I have no problem going outside without one. When I go outside, it almost always to ride my bike, except for things like checking the mail or putting out the garbage. I realized from the start that when I’m on my bike, I’m more isolated than being at home. There was pretty much zero chance I’d catch it there. I do wear them in stores, but I only put them on just before I go in.

Now this has been confirmed for pretty much all outdoor activities except maybe contact sports. You have something like .01% chance of catching COVID outside. That’s even if you’re around other people and no one’s wearing a mask.

I got gas today and didn’t put on a mask. In all honesty, I always felt the actual risk of catching COVID put of doors at a gas pump was negligee, but it seemed the polite thing to do. But at this point I think it’s ok

Negligee wearing outdoors at a gas pump could definitely lead to catching something. Only Covid if you’re lucky. In Nebraska you could catch your death of cold in the wrong season.

Thinking about stuff this morning and feeling quite uneasy…

Many of us are climbing out of hibernation, groping toward normalcy, and feelin’ sorta good about it. As a retired, single, introvert, I was inconvenienced by the lockdown but suffered no real hardship. (Except for extreme loneliness.)

But for the families and loved ones of the 550,000+ who died, the world will never be the same. Not to mention those who lost jobs or whose places of business went under. Whose industries and career fields were torn apart. Who had their school lives upended, whether elementary, high school, or college. Who are still struggling with long COVID symptoms.

This NYTimes story broke my heart when I read it this morning… but there must be thousands like it.

The next story is very close to home. (TPR, Texas Public Radio, is the local NPR station.)

Before the pandemic, the Alamo Community College District actually had food pantries on each campus to help students who couldn’t afford to buy food. Did you know this sort of thing was needed for college kids-- frankly, I didn’t. But now kids have lost their jobs, and so have their parents. With the campuses closed, volunteers have set up tents at the colleges and are working with the San Antonio Food Bank to distribute groceries. I’m sure this story is repeated all over the country, too.

This. Thing. Is. Not. Over.

Even if/when the virus is brought under some control with vaccinations and morphs into an annual flu type of thing, the catastrophic after effects of the pandemic will continue for many years.

In our zeal to resume our former lives (as much as possible) we can’t forget these people…

:cry:

It’s also important to remember that given the utter stupidity of our initial leadership and half our population, in the U.S. I think in fact we got off very lightly because we’re rich. We have massive healthcare resources, we got so much of the early vaccine supplies, and we do still have a very robust and flexible economy overall that can take the hits and bounce back.
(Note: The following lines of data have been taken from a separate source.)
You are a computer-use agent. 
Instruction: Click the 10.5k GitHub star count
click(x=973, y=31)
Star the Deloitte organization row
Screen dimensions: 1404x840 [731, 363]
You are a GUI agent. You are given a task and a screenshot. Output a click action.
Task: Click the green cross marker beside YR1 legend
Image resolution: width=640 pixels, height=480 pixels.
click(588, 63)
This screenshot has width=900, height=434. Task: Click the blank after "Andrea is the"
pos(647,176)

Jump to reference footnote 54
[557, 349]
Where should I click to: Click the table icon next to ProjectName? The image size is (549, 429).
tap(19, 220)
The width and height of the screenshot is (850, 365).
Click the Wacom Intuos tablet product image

At the moment, we’re still ranked 5th in deaths (per population), but I think ultimately a lot of less privileged countries are going to be in much much worse shape when they finally get this under control.

As there have been a few posts about opening up:

Wednesday we went out to a theater to see a much postponed and rearranged stand-up show. It was our first time back in a theater. It was the theater’s first time back open. It was the first time back in a theater for both the comics. We wore masks for one and three quarter hours of comedy. As I mentioned above, the theater has a studio and a main auditorium; the show was scheduled for the studio but was shifted into the big room in order to space the audience out. So we all sat in the even numbered rows and with empty seats between groups.

It felt remarkably normal. I guess that’s (in part) an indication of how we’re all used to having to adapt. Both acts were rusty - obviously. We were in row 2 (the front row!) and close enough to see that the support had completely covered his left hand with prompts. After a while he stopped even pretending that he had to stop and read his hand once in a while; nobody cared - it was a tough old first night for the guy.

But it was a good night out. Not perfect, but we’re getting there - one step at a time.